As adults, we do not feel happiness all the time and we do not always speak respectfully at all times to one another.  This child may need to have some other needs addressed – sleep, rhythm, diet, is the child getting sick, what is being modeled in the environment, is this child expending enough physical energy, is something unusual going on at home that is upsetting to the child, is the child involved in some sort of practical work that engages him – but there can also be a place for a simple sentence, and a place for the child to draw a picture to make retribution if he particularly hurt a family member’s feelings with his words.  No guilt trip, no judgment on the child or the child’s behavior in a wordy way.  Just a simple phrase of how we treat one another  and restitution by the child’s hands and body through movement and doing  if this is called for.

Just a few thoughts from my little corner of the world.

Fun For The Seven Year Old Birthday

This is for those of you who remember turning seven, were once seven years old, who have a seven year old or who have a child who will someday be seven!  Turning seven is something very important within the Waldorf tradition and to me this rite of passage deserves to be marked in a special way.

This is what we did in leading up to our daughter’s seventh birthday (which actually took place awhile back, but I just found these  little notes about her birthday to remind me to share this with you all!)

In the weeks leading up to her birthday we read “The Seven Year Old Wonder Book” by Isabelle Wyatt (this is a Waldorf tradition and must not be skipped!).  The week of her birthday we had our own Rhyme Elves Book.  For those of you who may not have read “The Seven Year Old Wonder Book”, the little girl in the story listens to a story told by her mother (each chapter is sort of a story within a story that takes place around different festival times).   The little girl has a small blank book by her bedside, and when she wakes up, there is a wonderful little poem that the Rhyme Elves wrote about the story the little girl heard the day before.  The stories I told for the birthday week were Little Red Cap (Grimm’s Fairy Tales), The Lake at the End of the World (Ecuadorian Fairy Tale available in the Waldorf book “You’re Not the Boss of Me!”), Maid Maleen (Grimm’s), and the Pumpkin Child (my favorite –  a Persian tale also available in the Waldorf book “You’re Not the Boss of Me!”).  I tried to go for stories that were about the struggle of transformation at an archetypal level.  We made our Rhyme Elves Book just simply by taking two watercolor paintings and binding them on the outside with plain paper in between.  Most of all,  we were so lucky to have some handy little Rhyme Elves who were willing to write poems in her Rhyme Elves book!

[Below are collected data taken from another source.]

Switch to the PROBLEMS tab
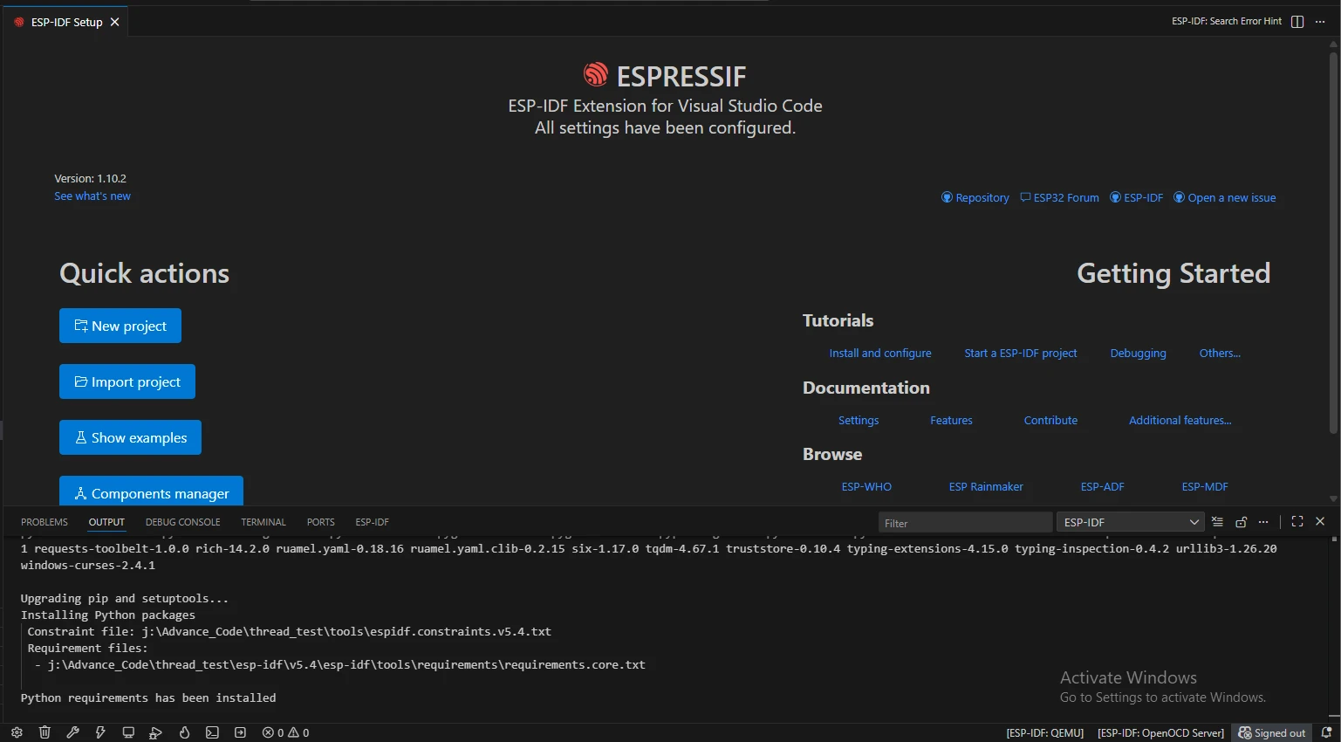The width and height of the screenshot is (1341, 742). (x=44, y=522)
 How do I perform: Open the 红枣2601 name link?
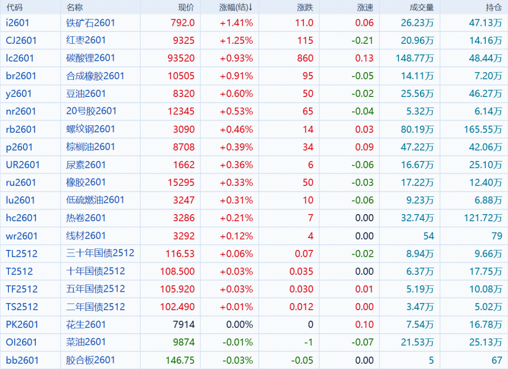pos(86,40)
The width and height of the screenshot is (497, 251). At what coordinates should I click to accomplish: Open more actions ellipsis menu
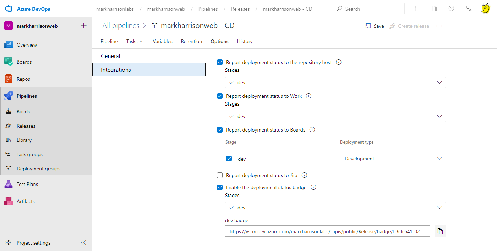(439, 26)
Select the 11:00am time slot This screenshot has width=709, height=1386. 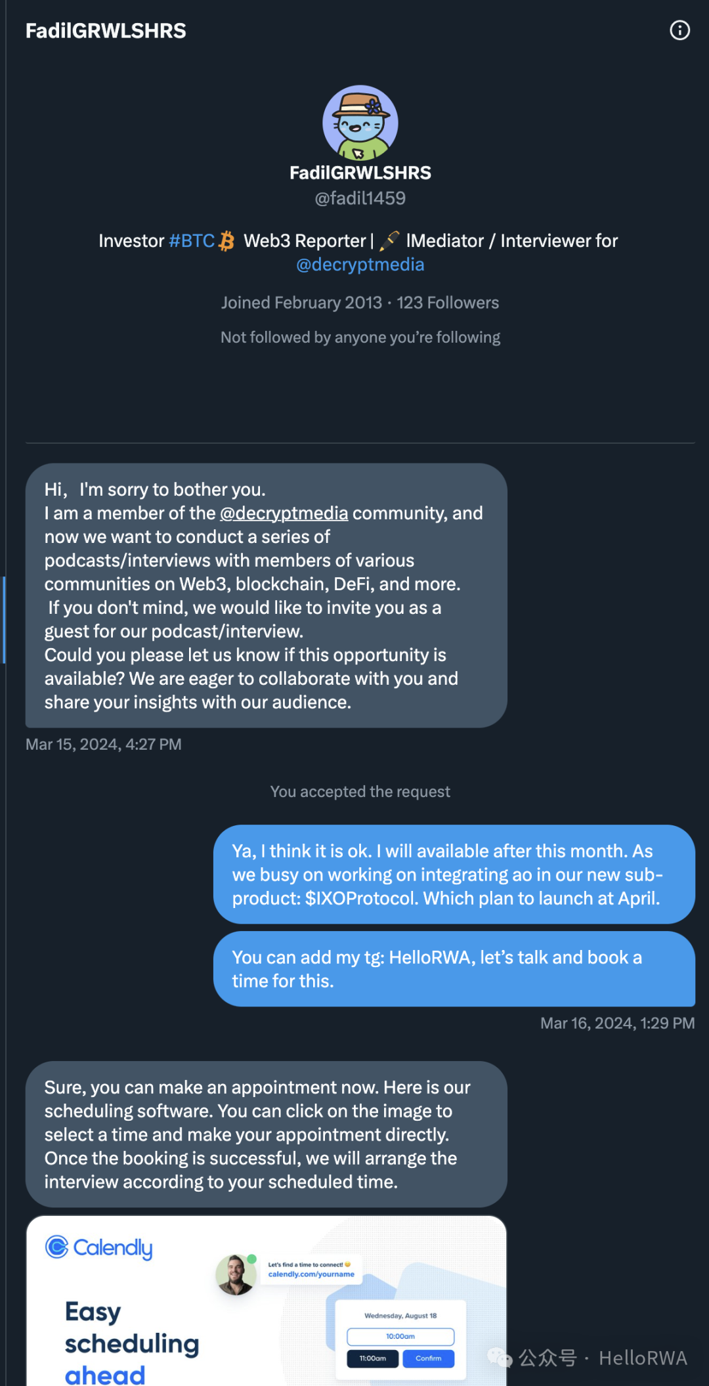click(372, 1358)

The weekend before her actual birthday, our daughter’s aunt came and took her shopping and for high tea at a very fancy hotel downtown, which my daughter enjoyed thoroughly!

On the day of her birthday we presented our daughter with her gifts at breakfast, including a scroll of all the fun things she did the year when she was six and she presented a small gift to her youngest sister.  Then  we went  as a family to Rock City, TN to spend the day.  (If you are not familiar with Rock City, please see this website:  http://www.seerockcity.com/Flash/index.htm    It really is a very magical place, for young and old).  We also made her favorite dinner and had homemade strawberry shortcake for dessert.

On the weekend after her birthday, we had a small birthday party with our closest family friends where the main activity was boat building for the children, thanks to a dear friend and her Master woodworking/carpenter husband.  All the hulls and parts were pre-cut, but the children had a great time hammering extra carved pieces on the hulls, putting a dowel in for the mast and picking sails from a pile of fabric.    I told the story of how our daughter came over the Rainbow Bridge while she wore a crown I had sewed.  Then we had  vegan birthday cupcakes! 

This was a very fun week for our family, and I hope my daughter looks back on it with fond memories.

Maybe something in here will stimulate your own ideas for a special birthday celebration!!

Just a few thoughts from my little corner of the world.